## Begin Document segment

Baker v. StorieAnnotate this Case
350 P.2d 1039 (1960)
67 N.M. 27
Walter D. BAKER and John R. Tice, Plaintiffs-Appellees, v. L.E. STORIE, Defendant-Appellant.
Supreme Court of New Mexico.
April 6, 1960.
*1040 Mears & Mears, Fred Boone, Portales, for appellant.
James C. Compton, Portales, for appellees.
McGHEE, Chief Justice.
The appellees, plaintiffs below, are owners of certain real estate in Roosevelt County, New Mexico, and brought this suit against appellant alleging unlawful detainer of this realty.
When appellees purchased this realty in 1955, the appellant was and had been for some years prior the tenant of its former owner. At the time of sale, agreement was reached between appellant and appellees that the former should remain on as tenant. On December 16, 1955, appellant and appellees executed a written lease for a term of one year commencing January 1, 1956. There is testimony that the written lease was made at the request of the appellant so it could be filed with a lending agency so a crop loan could be secured. The written lease appears to have been consistent with the oral agreement between the parties prior to its execution.
Appellant now seeks to attack the validity of this lease for lack of mutuality, but since that question was not raised at trial, it is not properly before us. State Highway Commission v. Southern Union Gas Co., 1959, 65 N.M. 217, 334 P.2d 1118. In fact, the appellant's theory at trial, in the pleadings, and in his statement of facts on this appeal seems to proceed on the basis that this contract was valid.
Thereafter, during the latter part of 1956, the appellant being desirous of procuring another loan and realizing the necessity of a written agreement, informed the appellees of this fact, and the appellees stated that they would take care of it. The appellees then went to the office of the lending agency, where the lease was filed, and endorsed thereon the following words:"This lease has been entended (sic) for a period of 1 yr to January 1st 1958 "Walter D. Baker "John R. Tice"
Appellant made no endorsement on the lease concerning this extension. There is a sharp conflict in the testimony of the *1041 parties as to whether the appellant was present when the endorsement was made.
The following year the same situation arose, and one of the appellees endorsed the lease as follows:
"This lease is hereby extended to Dec 31st 1958."Walter D. Baker"
Again, appellant made no endorsement on the lease concerning this extension, and there is a sharp conflict in the testimony as to whether he was present at the signing.
During this three-year period, the parties operated in close harmony until the latter part of 1958 when a dispute arose. Up until this time, appellant had paid the usual 1/3 and 1/4 crop rents which was the same amount stipulated in the written lease agreement. The dispute came to a head when appellees sent notice to vacate on January 6, 1959. Appellant refused to vacate and this action ensued, resulting in a judgment in favor of appellees.
The appellant contends that upon expiration of the written lease on December 31, 1956, since he did not endorse the extensions they are not binding upon him, and therefore, he then became a tenant holding over after a term with the consent of the landlord. This would make him a tenant from year to year, and under our law, entitle him to six months' notice to vacate. Merrill v. Klein, 1947, 51 N.M. 498, 188 P.2d 609. Appellees, on the other hand, contend that the original lease was extended for the years 1957 and 1958 and, therefore, appellant was a tenant for a definite term and upon expiration of the term it was his duty to vacate the premises.

## End Document segment

__Work instructions__:
According to the court opinion, on what date did the appellees send the notice to vacate? The lines that come next have no part in this.

## Begin Extracted material

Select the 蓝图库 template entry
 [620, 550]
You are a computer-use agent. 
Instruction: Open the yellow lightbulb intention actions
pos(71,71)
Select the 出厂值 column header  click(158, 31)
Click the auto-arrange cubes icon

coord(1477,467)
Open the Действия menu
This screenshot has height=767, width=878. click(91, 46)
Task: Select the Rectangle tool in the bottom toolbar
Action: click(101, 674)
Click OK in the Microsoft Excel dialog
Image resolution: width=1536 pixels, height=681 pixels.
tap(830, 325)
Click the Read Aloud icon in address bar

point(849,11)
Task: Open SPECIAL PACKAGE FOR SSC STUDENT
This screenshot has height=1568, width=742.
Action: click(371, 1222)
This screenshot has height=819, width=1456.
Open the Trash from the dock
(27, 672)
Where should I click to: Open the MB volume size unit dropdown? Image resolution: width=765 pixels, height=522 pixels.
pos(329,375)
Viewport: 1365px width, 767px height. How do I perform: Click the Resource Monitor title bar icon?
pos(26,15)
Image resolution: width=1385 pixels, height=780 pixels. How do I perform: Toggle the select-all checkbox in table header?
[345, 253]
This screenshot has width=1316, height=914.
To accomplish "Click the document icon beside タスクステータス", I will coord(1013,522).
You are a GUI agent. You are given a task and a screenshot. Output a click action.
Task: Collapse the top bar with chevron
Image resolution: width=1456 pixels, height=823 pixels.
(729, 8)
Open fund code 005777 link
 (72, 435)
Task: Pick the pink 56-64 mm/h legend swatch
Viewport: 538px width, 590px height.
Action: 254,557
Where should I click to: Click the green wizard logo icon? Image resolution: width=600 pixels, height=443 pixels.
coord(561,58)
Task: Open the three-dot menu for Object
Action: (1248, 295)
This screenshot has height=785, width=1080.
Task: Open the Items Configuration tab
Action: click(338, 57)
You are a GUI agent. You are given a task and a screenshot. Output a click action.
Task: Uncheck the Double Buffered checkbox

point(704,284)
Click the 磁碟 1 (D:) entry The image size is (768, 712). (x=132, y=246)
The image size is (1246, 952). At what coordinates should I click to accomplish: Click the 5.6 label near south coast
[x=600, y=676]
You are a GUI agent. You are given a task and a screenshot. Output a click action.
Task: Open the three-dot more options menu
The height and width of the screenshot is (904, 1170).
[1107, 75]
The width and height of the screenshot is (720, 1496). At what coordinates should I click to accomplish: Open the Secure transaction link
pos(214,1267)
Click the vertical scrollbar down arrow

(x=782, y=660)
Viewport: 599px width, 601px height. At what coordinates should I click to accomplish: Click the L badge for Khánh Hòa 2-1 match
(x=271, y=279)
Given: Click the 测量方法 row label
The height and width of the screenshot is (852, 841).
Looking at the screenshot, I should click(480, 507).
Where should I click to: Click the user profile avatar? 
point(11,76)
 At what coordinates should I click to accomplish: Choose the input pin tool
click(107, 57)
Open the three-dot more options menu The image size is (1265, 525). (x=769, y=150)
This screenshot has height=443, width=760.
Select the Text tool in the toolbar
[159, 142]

## End Extracted material

__Problem solution__:
January 6, 1959.